Arouna Lipschitz 53 ans
Avant : Ordonnée femme-prêtre en Inde, elle dirige un ashram à La-Celle-Saint-Cloud
Après : S’exile à Toronto où elle devient commerçante, puis rentre à Paris et rédige son autobiographie
« Je suis née à Metz, dans une famille juive orthodoxe marquée par l’Holocauste. Moi, Erna, l’enfant rebelle, je me suis très tôt révoltée contre Dieu. Je suis un esprit libre. La religion encadre Dieu, lui donne des limites : on clôture l’infini et on risque le totalitarisme. A 18 ans, je me suis pliée à un mariage arrangé. J’aimais mon père, je n’ai pas su dire non. Dès le soir des noces, je voulais fuir. Je me répétais : “Si mon père meurt, je divorce ».
”Cinq mois plus tard, il décédait des suites d’un accident de voiture et je demandais le divorce. Pour mes proches, j’étais folle. J’ai fui à Jérusalem où je me suis inscrite en psycho. Ç’a été la première rupture de ma vie. Puis j’ai ouvert une école de yoga à Paris, entrepris une psychanalyse, avant de rencontrer un gourou indien, le swami Venkatesananda. Ma quête spirituelle m’a conduite en Inde où j’ai été ordonnée swami, femme-prêtre. Je suis devenue Arouna – l’aube –, vêtue d’une robe orange. Pendant quatre ans, j’ai dirigé un ashram à La Celle-Saint-Cloud, près de Paris. Je me suis retrouvée prise au piège. J’ai fini par ne plus supporter la dévotion de mes disciples. Je me suis rendu compte que je m’étais réfugiée au nirvana, car je n’avais jamais réussi à fonctionner dans la relation amoureuse.

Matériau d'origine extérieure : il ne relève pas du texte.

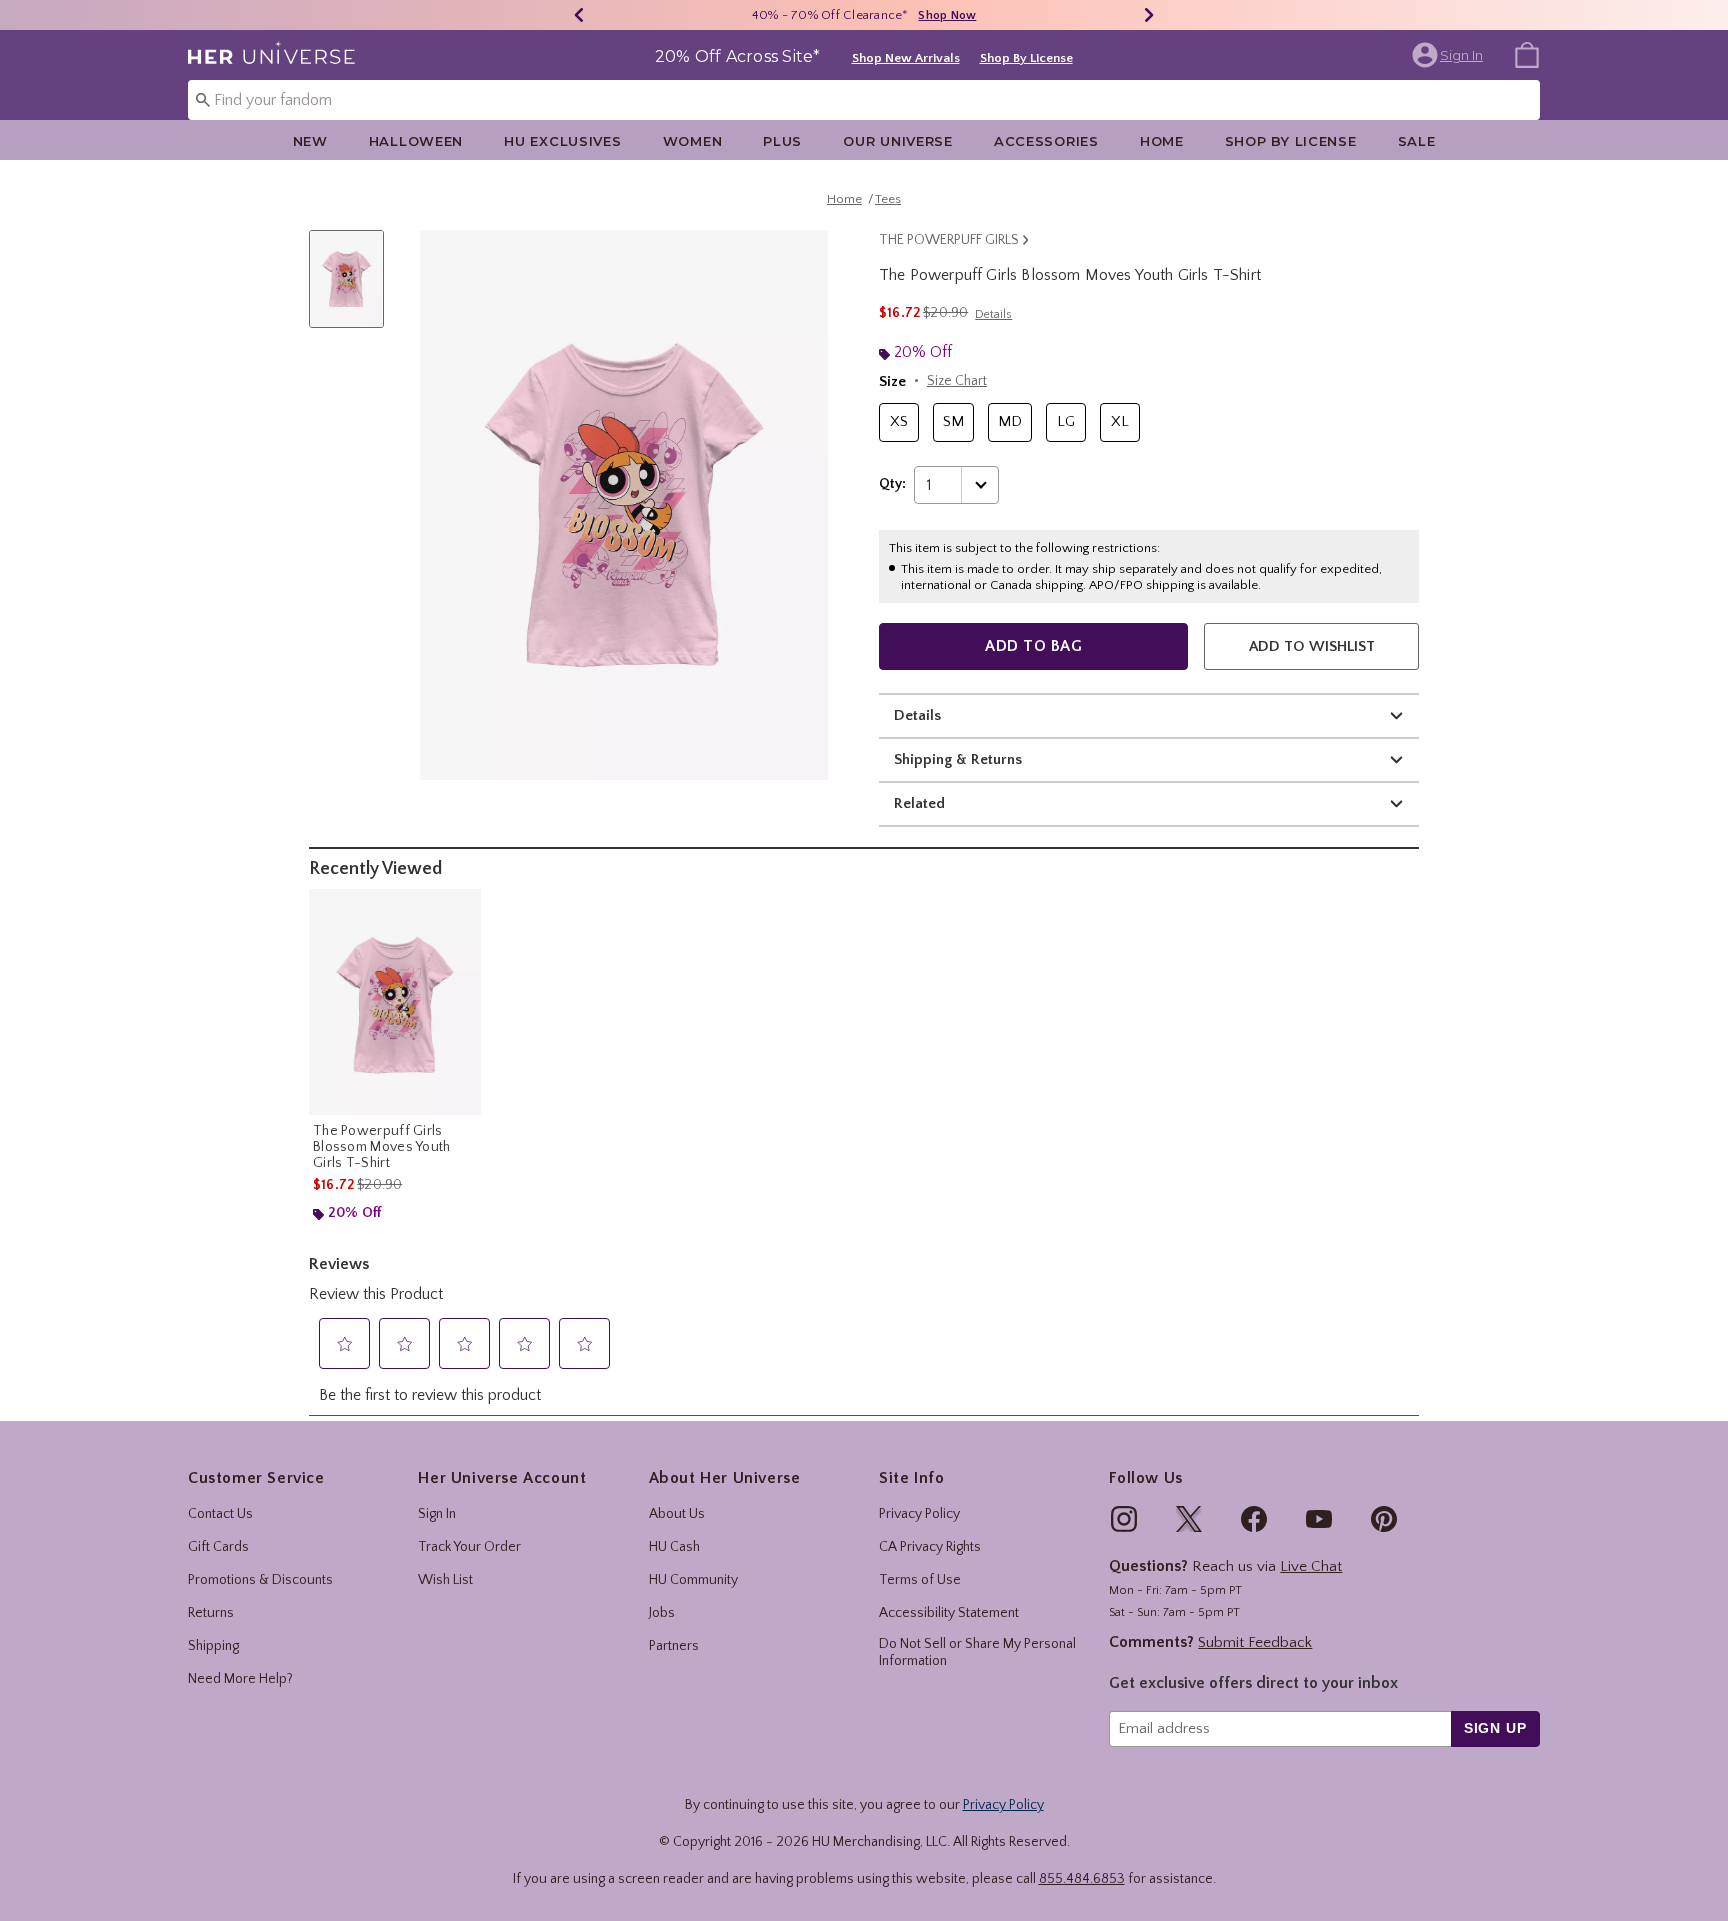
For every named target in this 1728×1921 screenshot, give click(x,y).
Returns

J’avais peur de l’autre, de l’engagement et de l’intimité. Apprendre à aimer a toujours été ma passion fixe, et c’est elle qui a sans cesse bouleversé mon existence. Tous les amours sont des tremplins. La quête spirituelle et la quête de soi sont en fait des outils pour s’approcher de l’autre. J’ai jeté ma robe orange aux orties, brisé mes vœux de pauvreté, d’obéissance et de chasteté pour retourner dans le monde. Je me suis exilée à Toronto où j’ai dirigé, pendant plus de dix ans, une boutique French Country. Au début, ç’a été très dur. J’ai dû tout réapprendre : l’argent, le travail, la sexualité. J’ai compris qu’il ne fallait pas dépendre d’un gourou, d’une idéologie ou d’une cause. J’ai dû briser de nombreux amarres pour devenir sujet, et non objet, de désir. Tous ces changements de vie m’ont aussi permis de me réconcilier avec ma famille, qui m’a accueillie comme l’enfant prodigue. En fait, j’avais oublié qu’on pouvait donner en existant “juste”. Je suis rentrée à Paris et j’ai rédigé mon autobiographie (1) dans l’espoir d’aider les autres. »
(1) “Dis-moi si je m’approche”, Editions des Trois Monts, 1999.